On 2020-01-23 22:31, Brian Campbell wrote:
Apologies, I forgot to reply-all at some earlier point and dropped the
mailing lists and other cc's off the thread. Added back now.

And also apologies because I think I need to recuse myself from the DE
responsibility on the JWT registry request here. I've spent more time
than I'd like to admit or really have to spare on it and am still
struggling to understand.

I appreciate you pointing out the authz-info endpoint in ACE but I still
don't follow how "rs_cnf" in an access token would really work in
practice. The client sends the token to the RS's authz-info endpoint on
an insecure connection or one that has the server auth with potentially
different key and the RS stores the access token for later use.
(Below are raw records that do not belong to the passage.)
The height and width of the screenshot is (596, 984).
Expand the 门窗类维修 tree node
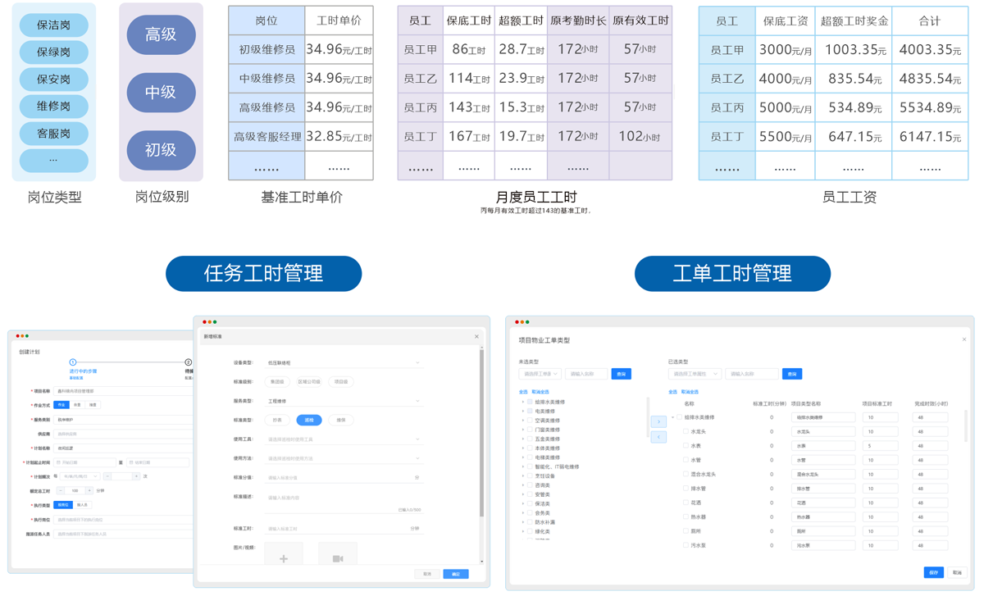coord(523,430)
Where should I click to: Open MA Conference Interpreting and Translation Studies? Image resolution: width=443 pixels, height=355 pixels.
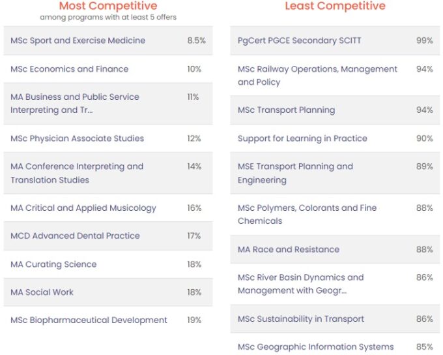[x=108, y=173]
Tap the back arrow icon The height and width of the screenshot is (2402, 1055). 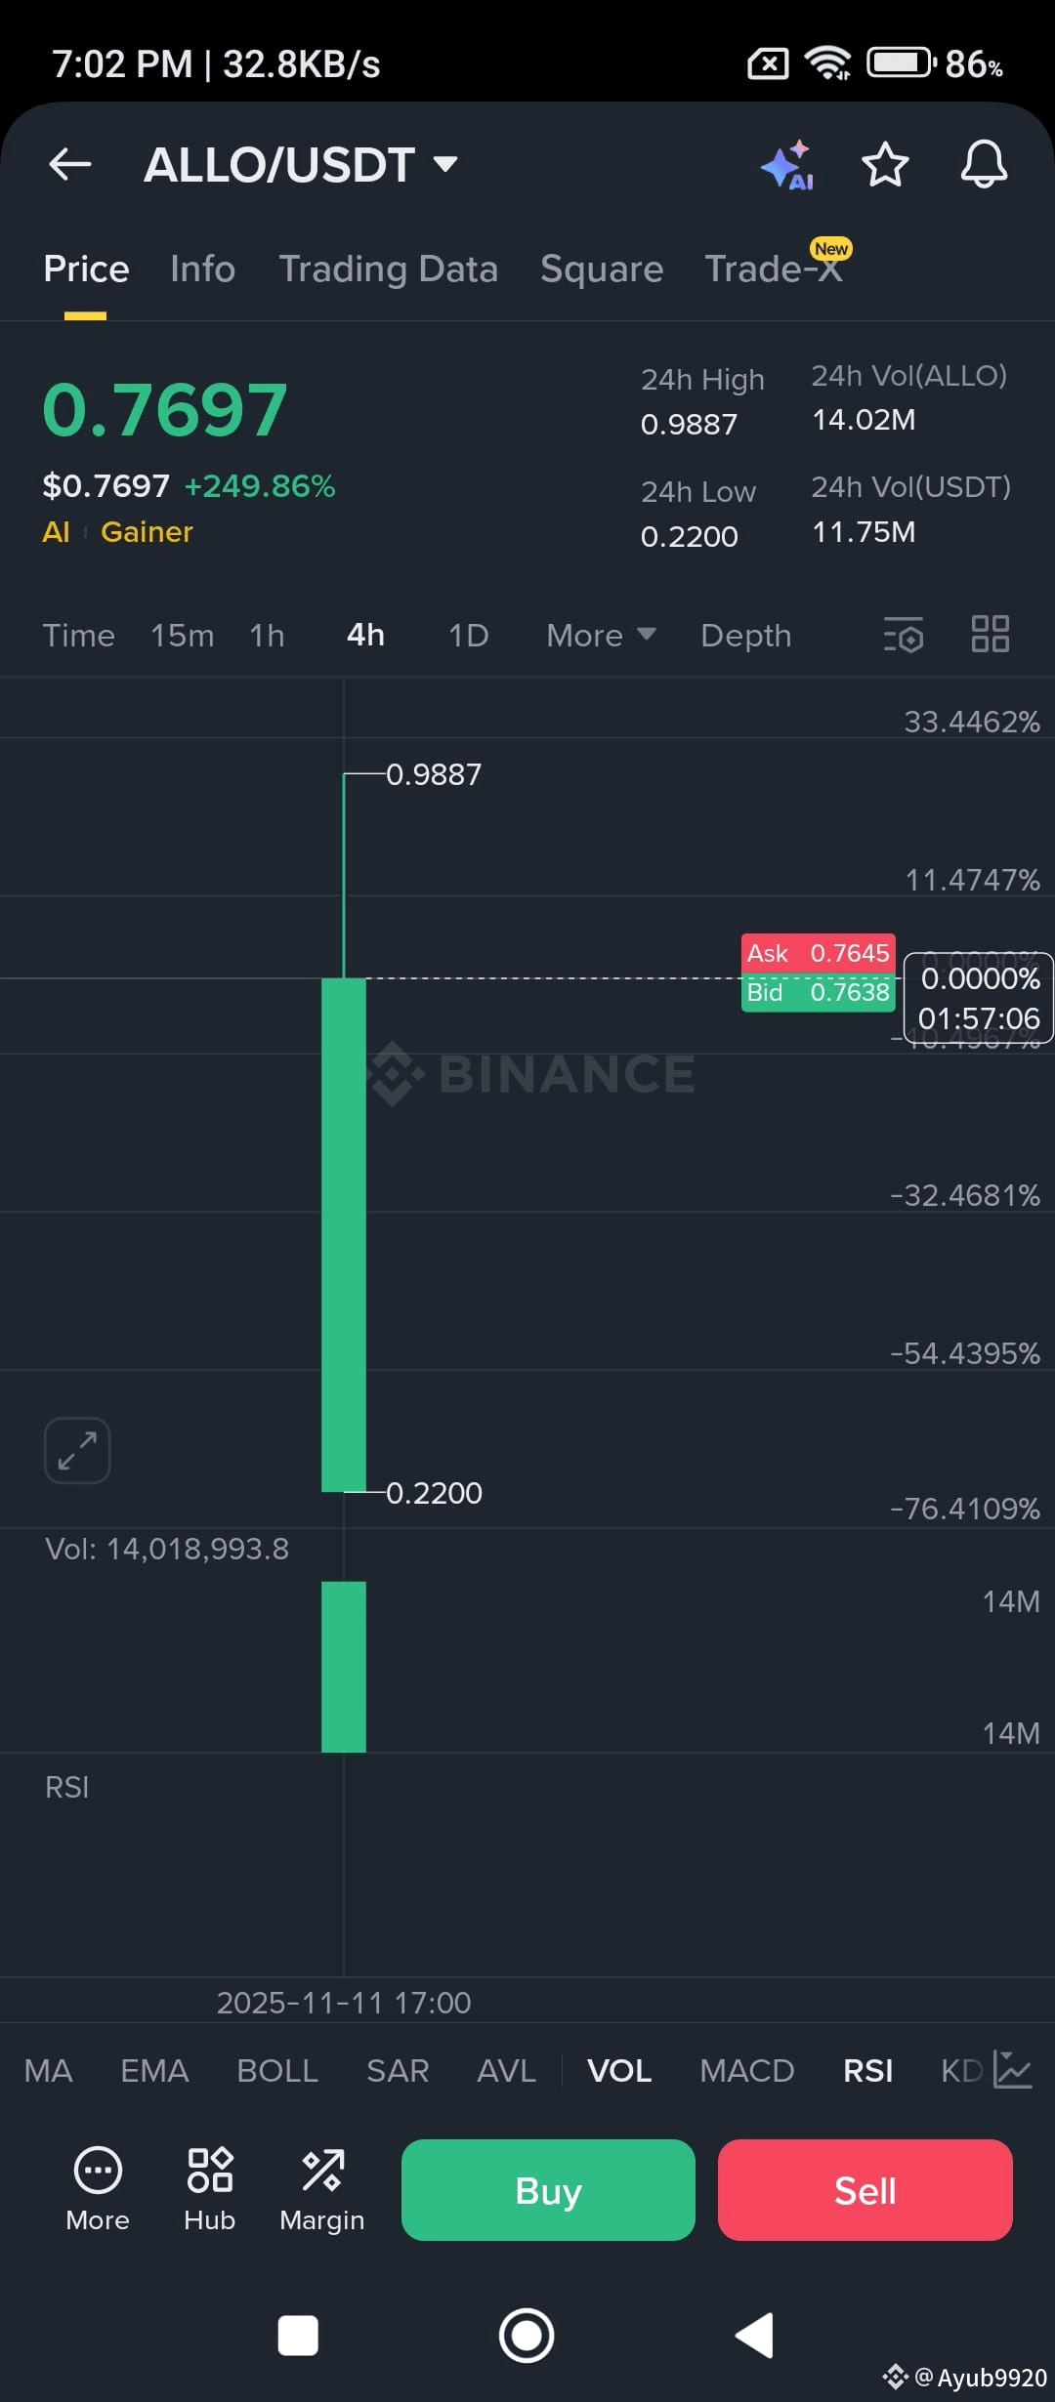pos(70,164)
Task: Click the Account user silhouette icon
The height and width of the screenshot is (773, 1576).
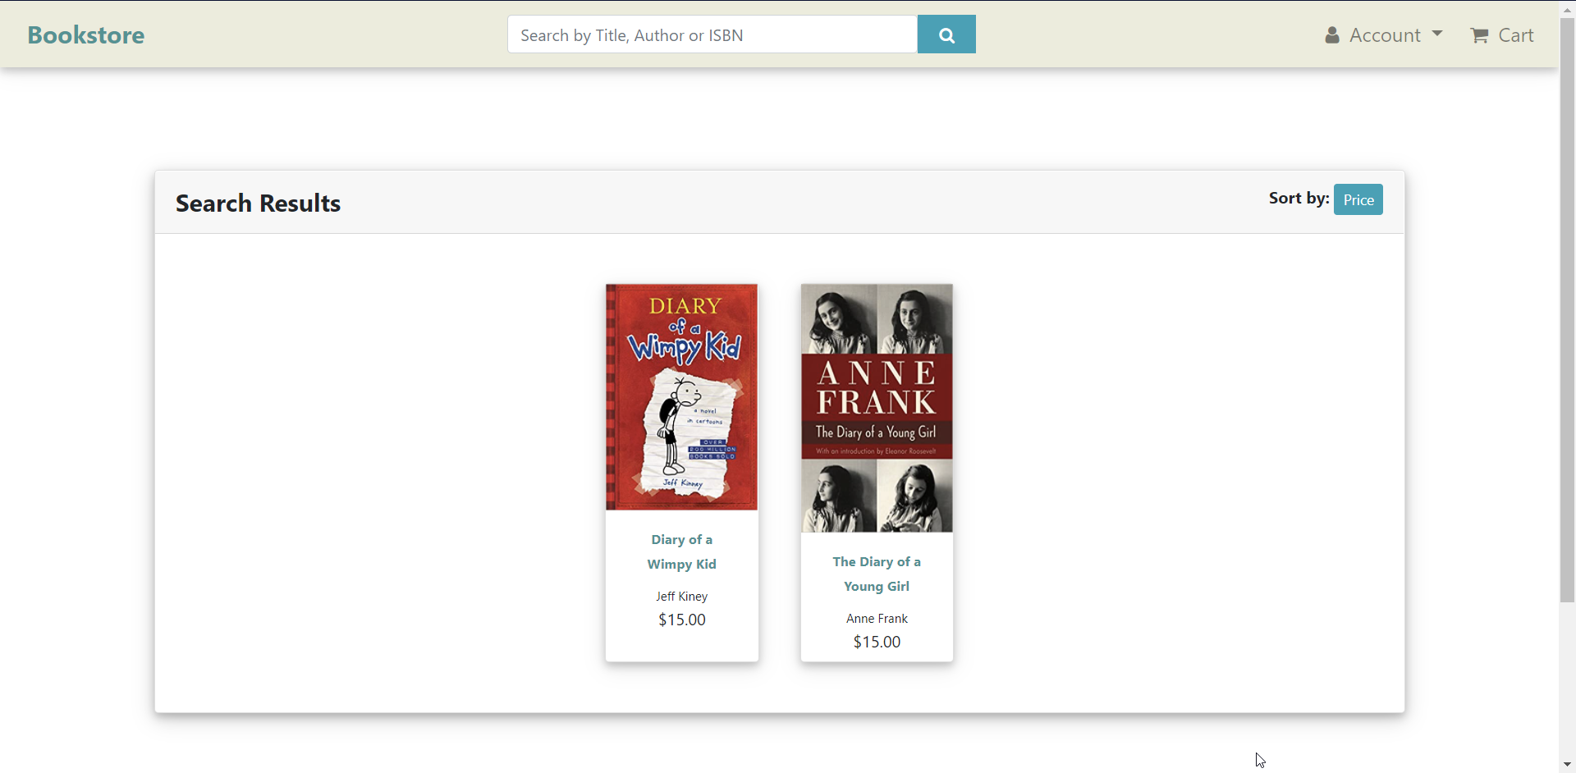Action: 1331,35
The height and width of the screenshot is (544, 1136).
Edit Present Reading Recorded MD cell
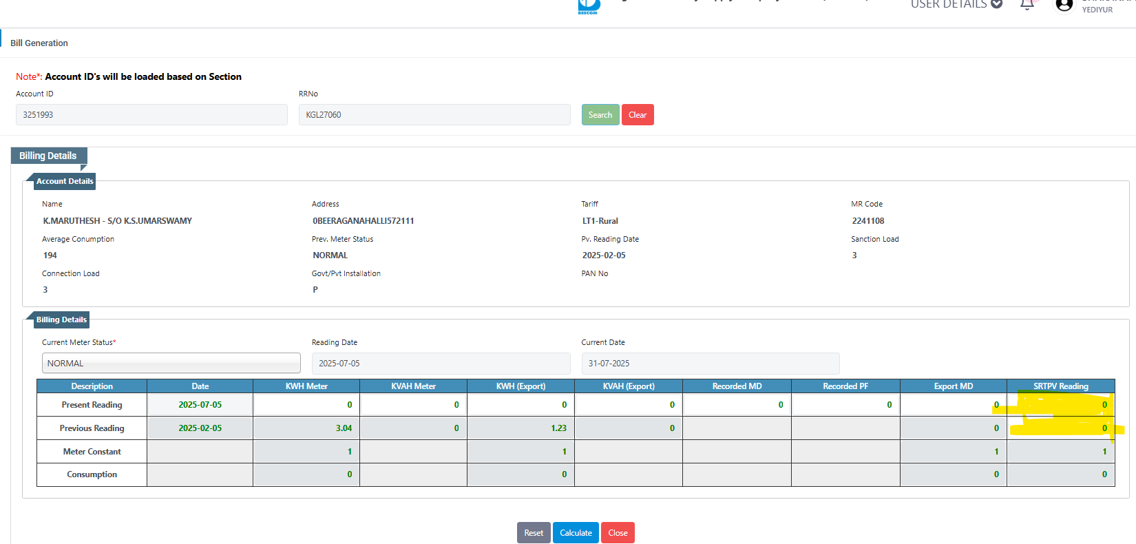(x=737, y=405)
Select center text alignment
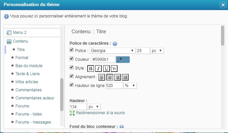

Then on
resource access the RS looks up the access token (with respect to the
cnf key in it) based on the key the client used in establishing a new
mutually authentication connection to the RS. For the RS to choose a key
for server it will use during the handshake (and as far as I know the
server key is the first in the authn process of the handshake) based on
the "rs_cnf" in the access token, it needs to remember and associate
that client and the access token with something else (IP address?) that
will be available during the handshake. It doesn't fit together for me
in a way that seems likely to work or be interoperable but, like I said,
I'm really struggling to understand.



Hello Brian,

thank you for your efforts in reviewing the IANA registrations.
As for your struggling to understand, we should have struggled more,
since there was indeed a flaw in the reasoning behind the rs_cnf claim
(and introspection parameter). As a result of that we will remove both
the rs_cnf claim and the introspection parameter, keeping only the
rs_cnf token endpoint parameter, which I believe still makes sense.

Background: When introducing the rs_cnf claim, we had mistakenly assumed
that the RS could associate the token with the ongoing (D)TLS handshake
at the time the server certificate message is to be created, this is not
the case and the rs_cnf claim is therefore useless (same goes for the
rs_cnf introspection parameter).  Instead I will require that a RS MUST
NOT hold more than one asymmetric key pair based on the same algorithm,
used for authentication.  Thus the (D)TLS algorithm negotiation in the
handshake should resolve the issue of which key to use for the RS.

Updates of both draft-ietf-ace-oauth-params and
draft-ietf-ace-oauth-authz coming soon.